Phase evolution during mechanochemical coreduction of V2O5 and TiO2 with A

Abstract

The direct preparation of V-Ti solid solution alloy by coreduction of V2O5 and TiO2 with Al in an attritor mill was investigated. The reduction of V2O5 with Al is highly exothermic, whereas reduction of TiO2 with Al is not sufficiently exothermic for a self-sustaining reaction. A range of compositions of a mixture of V2O5 and TiO2 can be so chosen as to make the overall reduction of V2O5 and TiO2 with Al sufficiently exothermic for a self-sustaining reaction. Initial studies were done to identify the reaction products obtained by reducing V2O5 with Al. The reaction yielded the intermetallic phase (Al3V), V, and Al2O3. SEM images indicated melting and solidification of the phases, leading to agglomeration. Further experiments involved mixing appropriate amounts of TiO2 with V2O5 and reducing the mixture with Al.

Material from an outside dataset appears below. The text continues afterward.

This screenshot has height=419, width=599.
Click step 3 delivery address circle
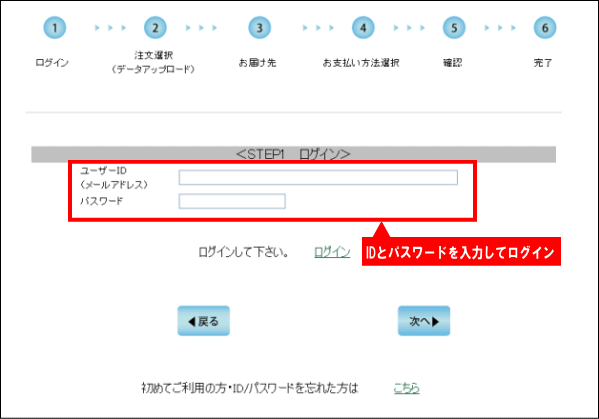click(259, 28)
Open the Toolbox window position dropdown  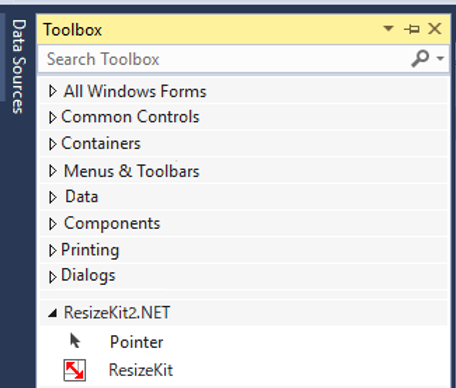tap(388, 28)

XRD data for products showed the presence of V, V5Al8, and Al2O3. X-Ray Florescence (XRF) analysis and energy dispersive analyzer (EDAX) of SEM sample images indicated the formation of V-Ti solid solution. Microstructure of the milled charges taken out prior to reaction initiation indicated morphology change in Al powder and agglomeration/segregation of reactants. As a result, the reaction of V2O5 with the excess Al at certain regions also promoted the formation of vanadium aluminide.